Pontianak (the Malay name) or Kuntilanak (the Indonesian name) refers to a female ghost that avenges a woman who died during childbirth. The name comes from Puntianak which is an abbreviation of “Perempuan (woman) Mati (Death) Beranek (childbirth)”.

In Singapore and Malaysia, the supernatural creature is known as ‘Pontianak’; In Thailand, it is known as ‘Phi Thai Hong’ and In India, it is called the ‘Yakshi’.

The Kuntilanak usually takes the form of a pregnant woman who is unable to give birth to a child. Alternatively, it is often described as a vampiric, vengeful female spirit. Another form of the Pontianak refers to the ghost or white lady of Southeast Asian folklore. This figure was also named after the province of the Western Kalimantan region (Borneo).

The city in Western Kalimantan was first founded in 1771, established by the Sultanate Syarif Abdurrahman Al-Qadrie during his voyage.

The Pontianak is often depicted as a long-haired woman dressed in white, and it represents local variations of a vampire.
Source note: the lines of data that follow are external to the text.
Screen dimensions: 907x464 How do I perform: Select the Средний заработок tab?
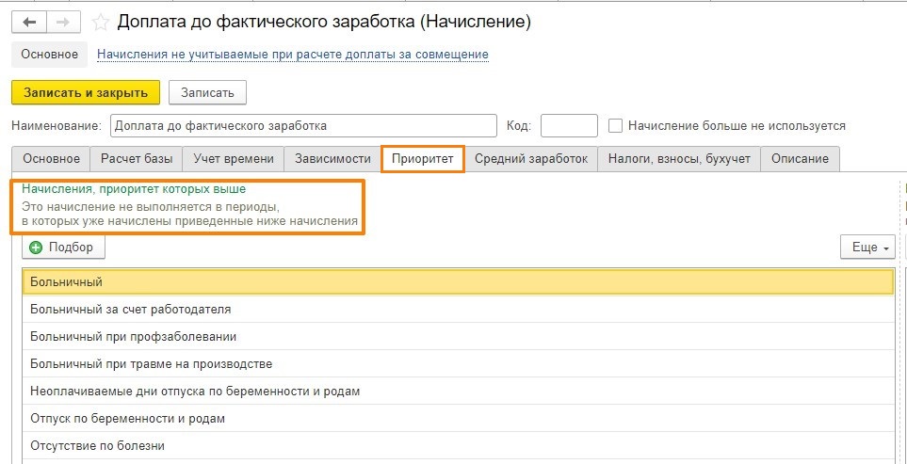point(531,159)
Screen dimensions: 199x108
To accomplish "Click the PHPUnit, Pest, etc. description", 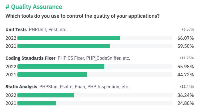I will coord(48,30).
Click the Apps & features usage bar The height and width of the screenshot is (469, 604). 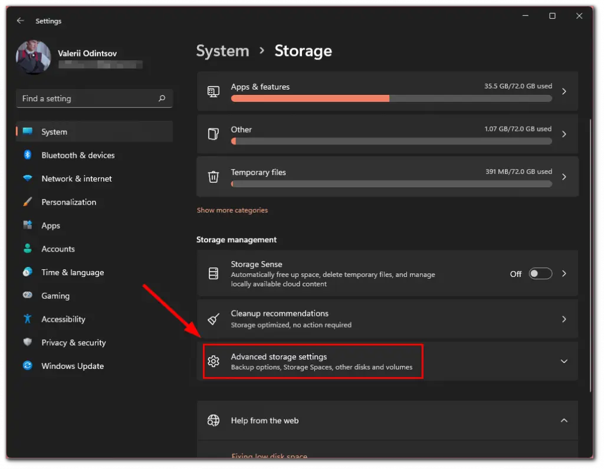pyautogui.click(x=391, y=98)
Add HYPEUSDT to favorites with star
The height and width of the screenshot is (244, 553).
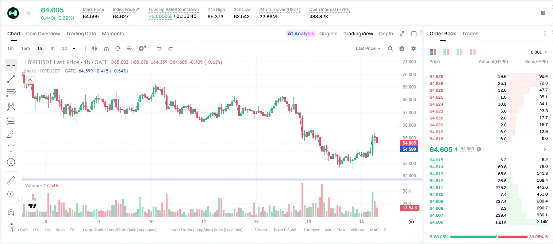tap(28, 13)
The white lady lures in unsuspecting men to incite fear and enact revenge. Signs that a Pontianak nearby includes the sound of an infant crying and the smell of a decaying corpse or the plumeria flower.

Image result for Plumeria Flower. Size: 137 x 103. Source: bestflowerscare.blogspot.com

Pontianak only appears on the full moon and typically announces her presence with the cries of infants or feminine laughter. It is said that ‘the louder the sound, the farther she is’.

It is also said, that when a dog is howling at night, it indicates that a Pontianak is present, but it is not yet too close; but if the dog whines, then a Pontianak is near. Its presence is also said to be presaged by a floral fragrance, identifiable as that of the Plumeria flower, followed by a stench similar to that of a decaying corpse.

The Pontianak kills her victims by using her long fingernails to physically remove their internal organs to be eaten later.

In cases where the Pontianak desires revenge and retribution against a man, it is said that she disembowels the victim with her own hands. If a victim has their eyes open when a Pontianak is near, she will suck them out of their head.

The Pontianak is said to locate her prey by the scent of their clean laundry; because of this, some Malaysians refuse to leave any piece of clothing outside their house overnight.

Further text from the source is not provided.